Plasma Surface Interaction (PSI) studies at DIII-D

2013 
Understanding of Plasma Surface Interactions (PSI) and the selection of suitable plasma facing materials are critical areas for current tokamak experiments and future D-T burning facilities including ITER and FNSF. In support of PSI studies, DIII-D uses the Divertor Materials Evaluation System (DiMES), which contains a removable probe where material samples can be exposed to as few as a single well-characterized plasma shot.

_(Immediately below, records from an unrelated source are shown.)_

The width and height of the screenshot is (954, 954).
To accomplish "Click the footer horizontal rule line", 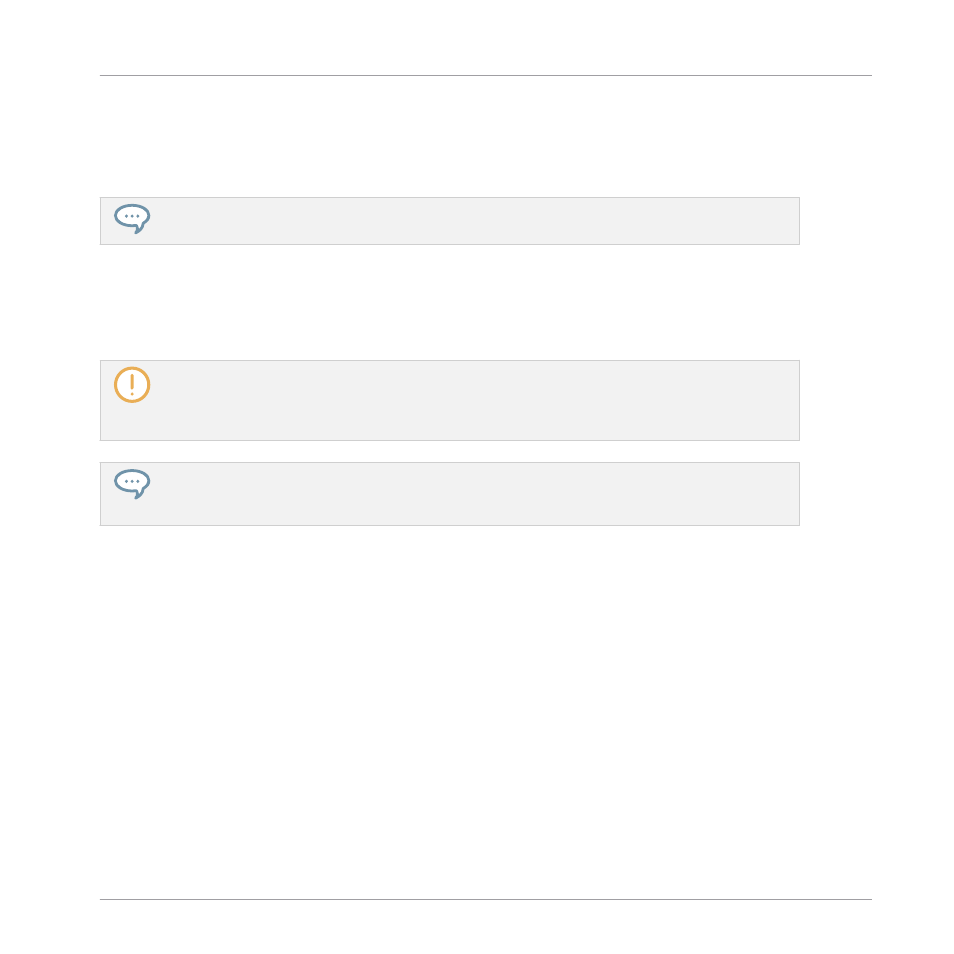I will coord(486,899).
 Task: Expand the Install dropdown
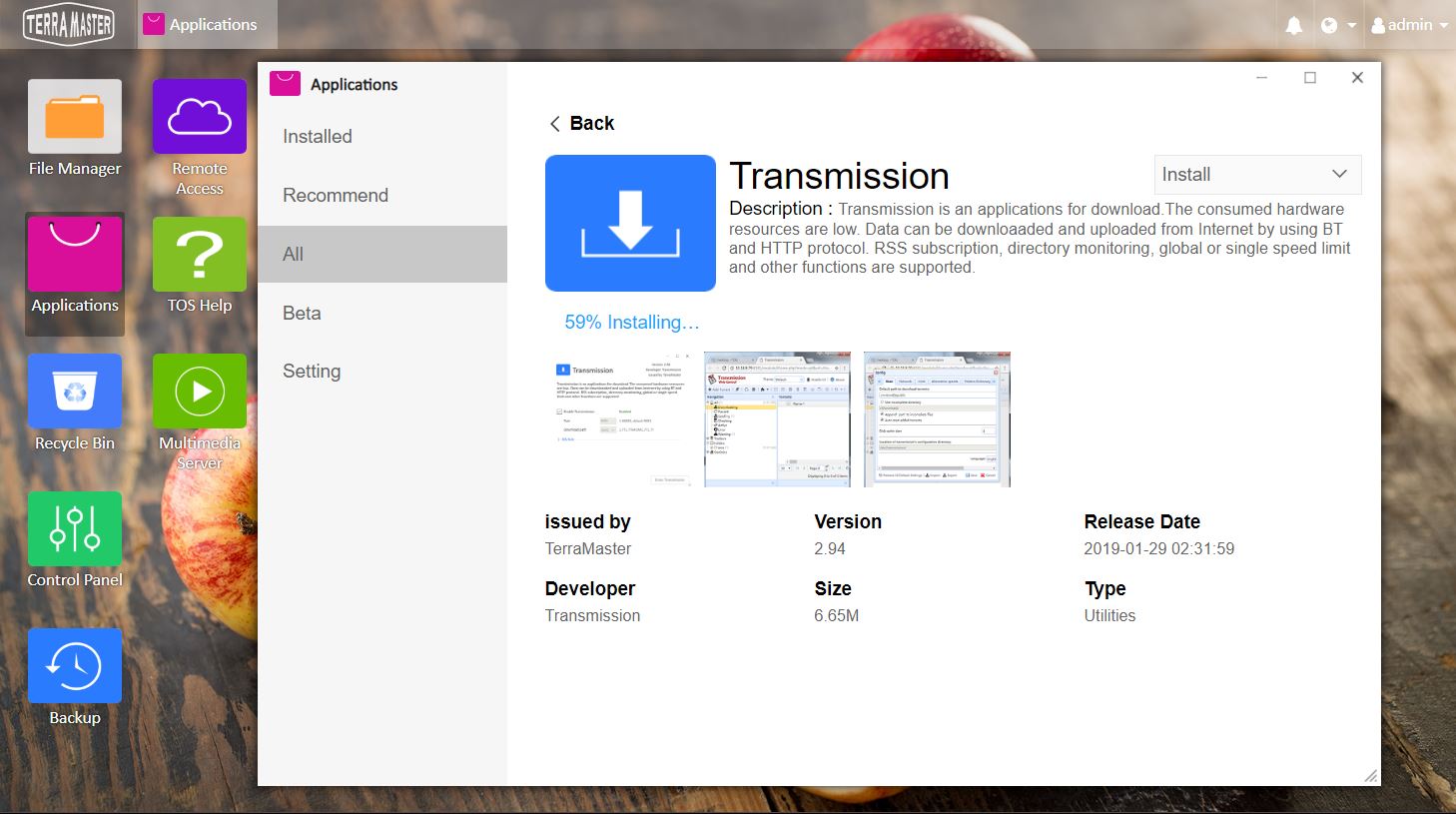[1257, 175]
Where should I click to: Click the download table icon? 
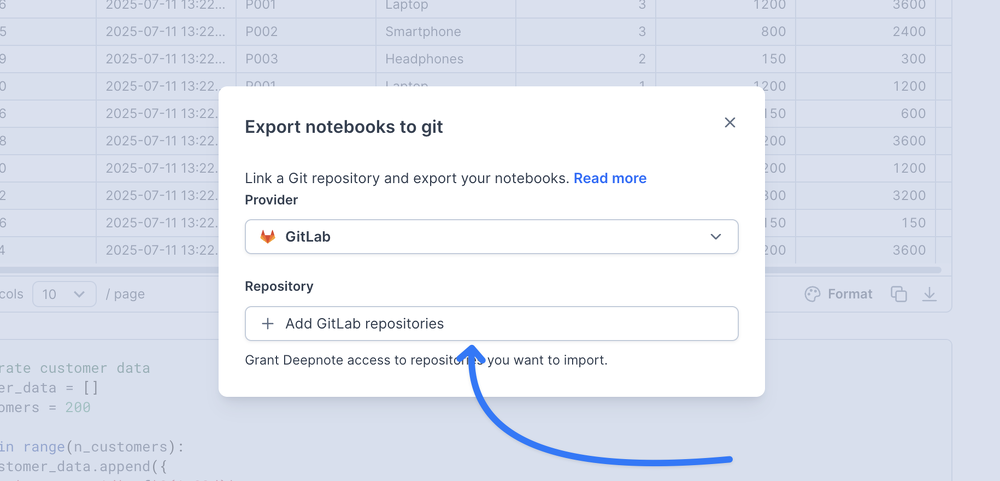[929, 294]
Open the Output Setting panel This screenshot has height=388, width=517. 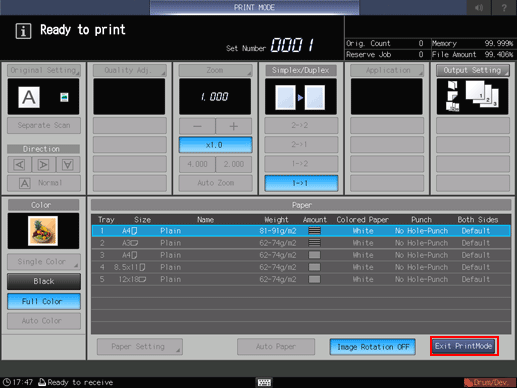(x=472, y=70)
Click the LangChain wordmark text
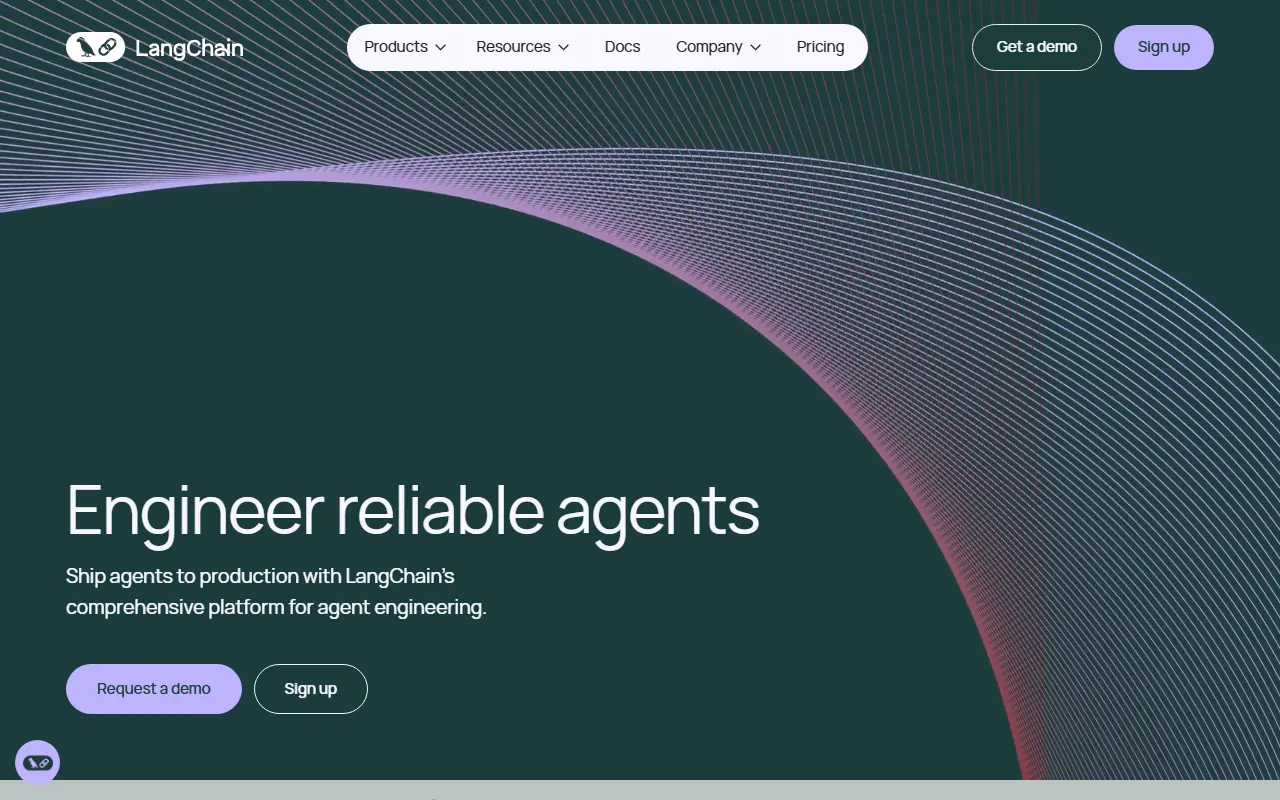The height and width of the screenshot is (800, 1280). point(189,48)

Experiments, consisting of a carbon DiMES probe surface with metal coatings of Be, W, V, Mo or Al, have been exposed to the DIII-D lower divertor strike point plasma for cumulative discharge times of 4-20s. Extensive DIII-D divertor diagnostics provided well-characterized plasmas for modeling efforts. Experimental results were benchmarked with modeling codes to validate and extend the predictive capability of the codes. Reported in this paper are two recent experiments and results. The first is on the net and gross erosion of Mo coatings and the extension of these results to an extrapolated all Mo surface DIII-D machine. The second is on the exposure to vertical displacement discharges and X-point plasma discharges of W-fuzz buttons, which were prepared by the PISCES (UCSD) laboratory. The surprising results are the robustness of the W-fuzz and that W impurity was not detected in the plasma core at the conditions studied.